Alternatives Considered

  1. Embedding graph data in prompts: Rejected — graph.json is thousands of nodes; token cost is prohibitive
  2. Giving all agents graph access: Rejected — violates one-writer invariant; Loid querying a stale graph during implementation would produce misleading structural information

ADR-010: Personal Knowledge Base Integration

Context

Each orchestration session starts without memory of prior sessions, projects, or decisions. Users accumulate patterns, anti-patterns, and preferences across projects that are not available in any single repository.

Decision

Integrate a second MCP server for the user's personal knowledge base graph, using the same 7-tool surface as graphify but pointed at $AGENT_FLOW_PERSONAL_KB_PATH/graphify-out/graph.json. Apply the same agent scoping as graphify: Riko, Senku, Lawliet have access; Loid and Alphonse do not.

Rationale

  1. Separate graph avoids mixing concerns: Project structure (current codebase) and personal notes (cross-project memory) are distinct knowledge domains. Keeping them in separate graphs allows independent refresh cycles and avoids contaminating structural queries with personal annotations.
  2. Same access pattern reduces cognitive load: Agents already know the 7-tool graph API from graphify-usage. personal-kb-usage reuses the same tool names via the mcp__personal-kb__* prefix — only the query intent differs.
  3. Env-var config preserves portability: The path to the personal KB is user-specific and outside the project.

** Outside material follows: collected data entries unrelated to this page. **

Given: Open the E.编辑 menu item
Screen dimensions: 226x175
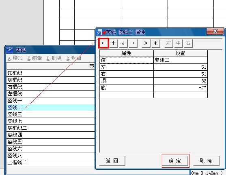Looking at the screenshot, I should point(35,58).
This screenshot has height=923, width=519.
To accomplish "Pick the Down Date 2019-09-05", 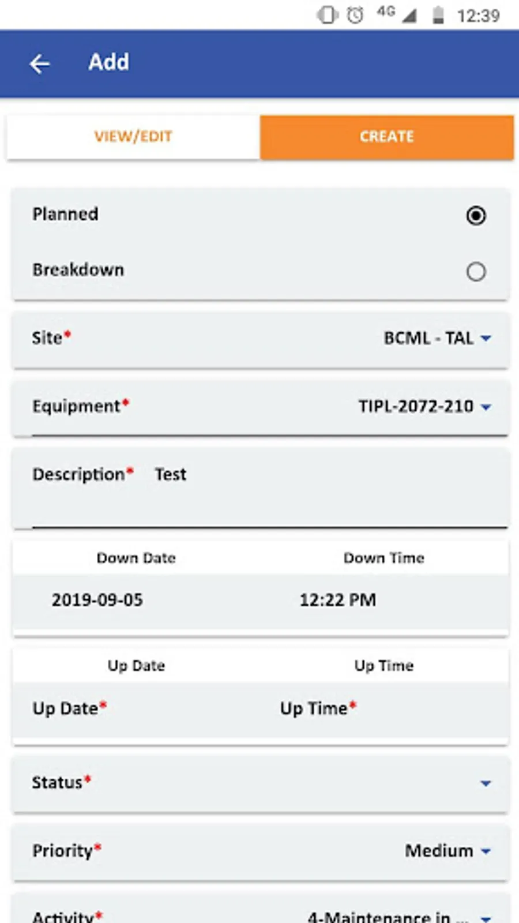I will [x=97, y=600].
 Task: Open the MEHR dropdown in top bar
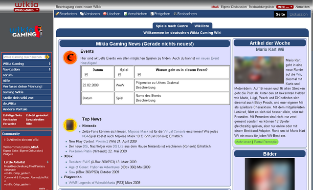coord(285,7)
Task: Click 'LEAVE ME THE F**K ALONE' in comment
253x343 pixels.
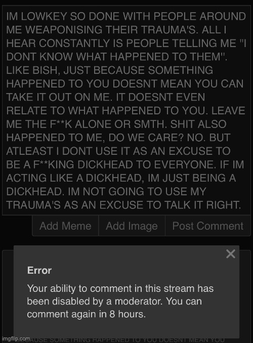Action: (x=126, y=117)
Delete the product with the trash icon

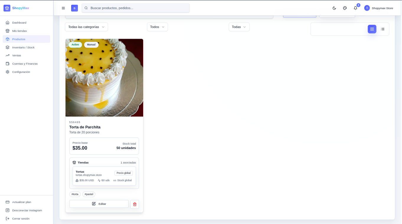click(x=135, y=204)
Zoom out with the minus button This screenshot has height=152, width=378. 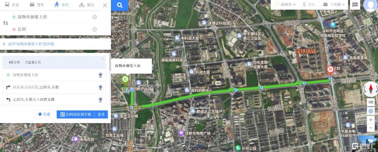371,127
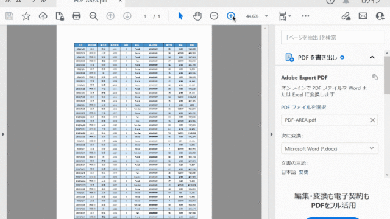This screenshot has width=390, height=219.
Task: Switch to the PDF-AREA.pdf document tab
Action: click(91, 2)
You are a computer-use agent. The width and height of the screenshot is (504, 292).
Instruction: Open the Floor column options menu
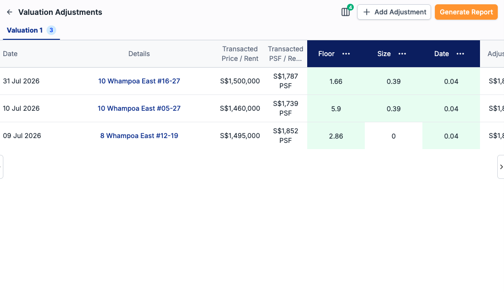click(x=346, y=54)
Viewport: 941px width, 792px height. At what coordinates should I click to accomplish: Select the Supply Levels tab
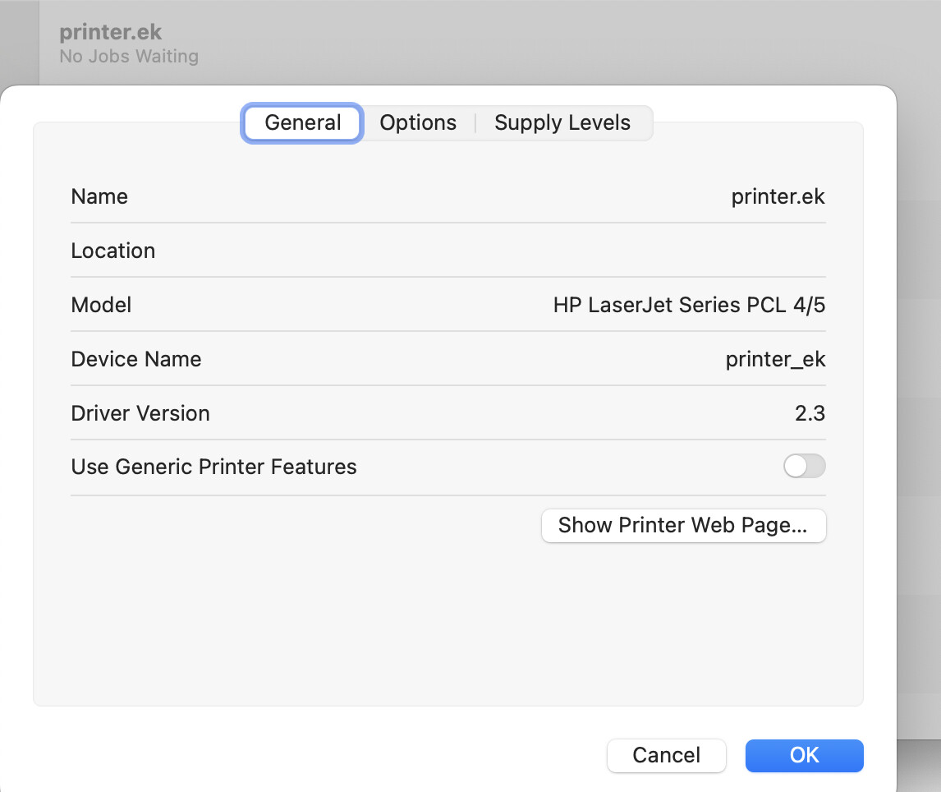(562, 123)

An env var (AGENT_FLOW_PERSONAL_KB_PATH) keeps the plugin project-agnostic.

Consequences

  • Positive: Cross-project recall (prior decisions, anti-patterns, style preferences) surfaces automatically during exploration and planning; pattern reuse across sessions
  • Negative: Personal KB may be stale if the user hasn't re-run graphify on their notes recently; requires env var configuration to activate

Alternatives Considered

  1. Inline notes in prompts: Rejected — personal knowledge bases can be large; pasting them into task prompts is token-expensive and brittle
  2. Shared project graph: Rejected — mixing project structure with personal annotations makes both harder to query accurately; separate graphs keep each domain clean

Summary

These decisions collectively create a system that:

  1. Specializes agents for clear responsibilities
  2. Requires evidence for reliable verification
  3. Optimizes costs with model tiers
  4. Integrates cleanly through hooks
  5. Tracks state with simple files
  6. Shares expertise through skills
  7. Enforces boundaries with tool restrictions
  8. Handles failure with bounded iteration
  9. Queries structure through read-only graph MCP integration
  10. Recalls cross-project knowledge through personal KB MCP integration

The overall philosophy: build in constraints that prevent problems rather than detecting them after the fact.